L’inglese Daniel Harding, domani (ore 21) sul podio della Scala con la Mahler Chamber Orchestra, è stato l’apripista del fenomeno dei baby direttori, con tanto di debutto a 21 anni con i Berliner Philarmoniker. Baby: un’etichetta che ancora gli rimane appiccicata addosso per quel suo aspetto d’eterno ragazzo. Harding, che oggi di anni ne ha 36, proviene dalla bottega di Symon Rattle e di Claudio Abbado, che se lo portò subito alla Mahler Chamber Orchestra, della quale divenne direttore principale nel 2008, incarico che si incrocia con quello di direttore ospite della London Symphony e di direttore musicale dell’Orchestra Sinfonica della Radio Svedese.

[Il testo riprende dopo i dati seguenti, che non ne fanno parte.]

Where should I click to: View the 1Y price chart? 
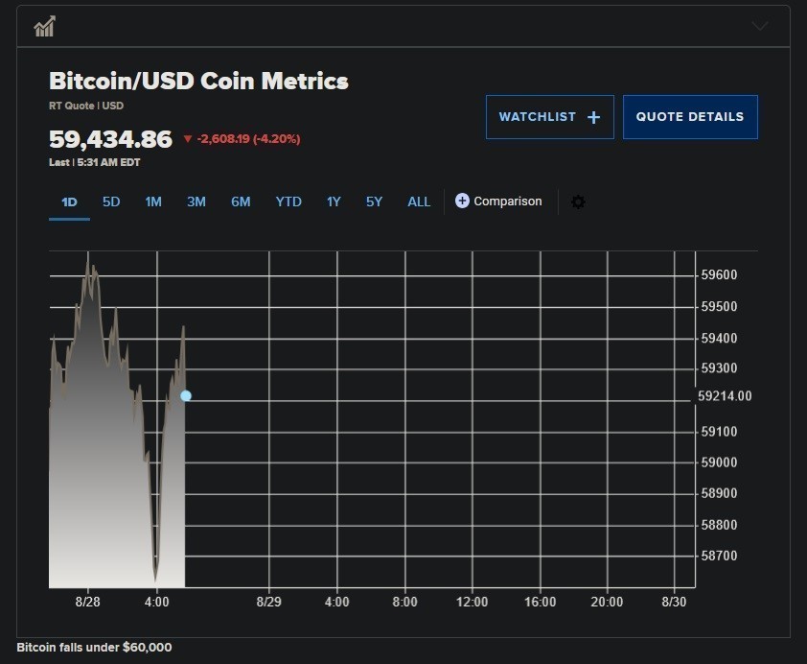click(334, 202)
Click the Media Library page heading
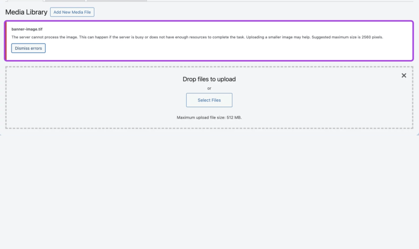419x249 pixels. [x=26, y=12]
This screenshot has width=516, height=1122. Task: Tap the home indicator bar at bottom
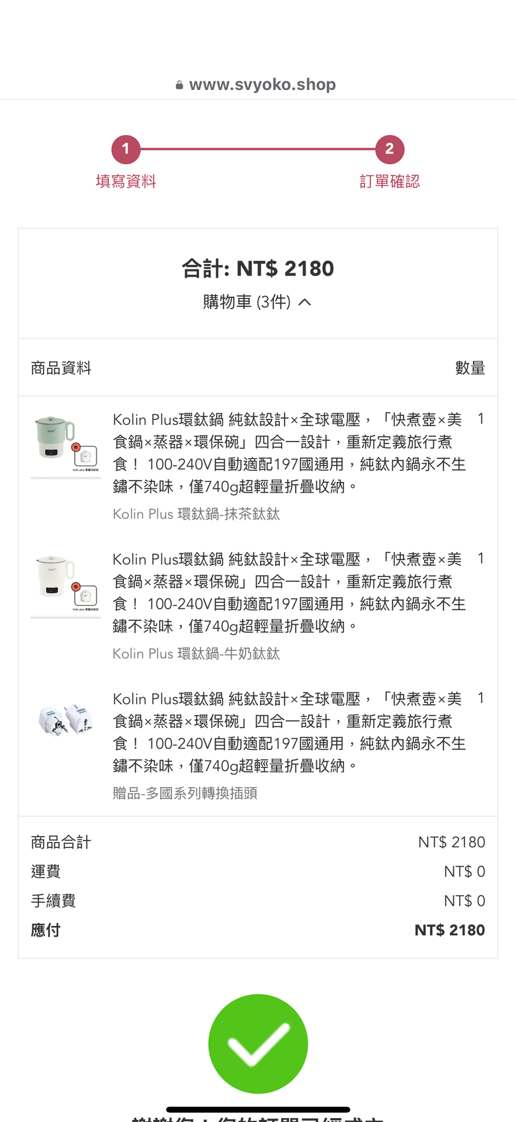click(258, 1109)
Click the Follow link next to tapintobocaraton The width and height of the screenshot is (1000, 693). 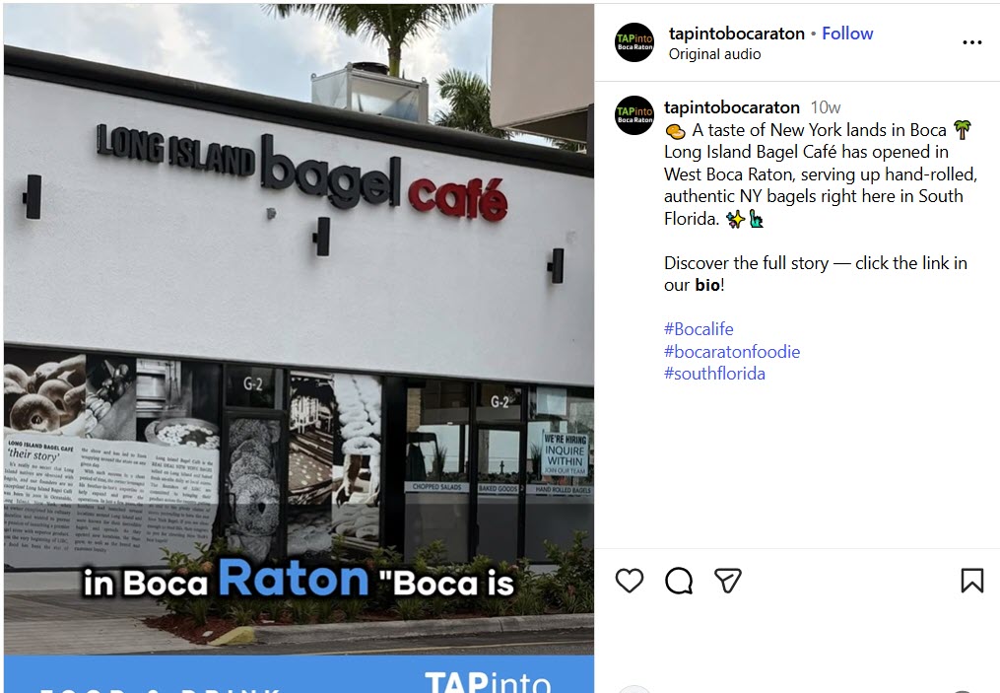[847, 34]
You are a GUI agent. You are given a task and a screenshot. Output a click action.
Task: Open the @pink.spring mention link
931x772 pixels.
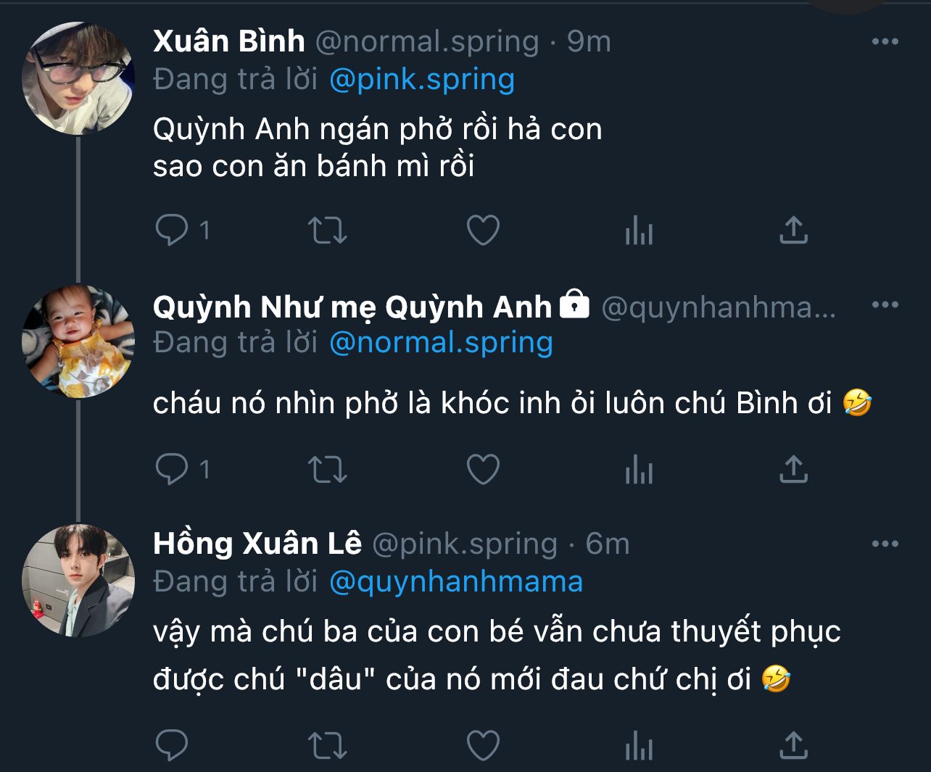422,80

Domani Harding torna in un teatro che spesso lo invita. Rientra infatti nella famosa rosa di artisti che, con frequentazioni continue, va a colmare il vuoto di un direttore musicale in Scala. Il concerto, in collaborazione con le Serate Musicali, è a favore di Progetto Itaca, onlus che si dedica alla riabilitazione e all’inserimento lavorativo di persone che soffrono di disturbi mentali. Programma brahmsiano con la Seconda sinfonia e il Concerto op.77, solista la violinista tedesca Isabelle Faust. Poi la Mco e Harding voleranno in Oriente, Giappone compreso.
La Mahler è il gioiello con cui Harding lavora da più d’un decennio, la descrive come «un’orchestra estremamente seria e volitiva, dove ognuno si sente parte integrante della compagine, responsabile di quello che avviene. Gli orchestrali sono incredibilmente devoti all’istituzione, si sentono amici ancor prima che colleghi. Si respira insomma la gioia del fare musica». Il direttore british ha un rapporto continuo con la Mahler, ma pure con il complesso svedese e la London. E’ lui stesso a spiegarci che inevitabilmente «cambia l’atteggiamento di un direttore in relazione alla personalità di un’orchestra. Ogni complesso ha la sua identità e richiede flessibilità a chi la dirige. E’ per questo che ho deciso di non lavorare con più di otto orchestre l’anno». Tra esse, c’è la Filarmonica della Scala: «camaleontica, capace d’esprimere tanti colori. Respira quotidianamente la polvere del palcoscenico, e questo si sente: ha uno spiccato senso del teatro».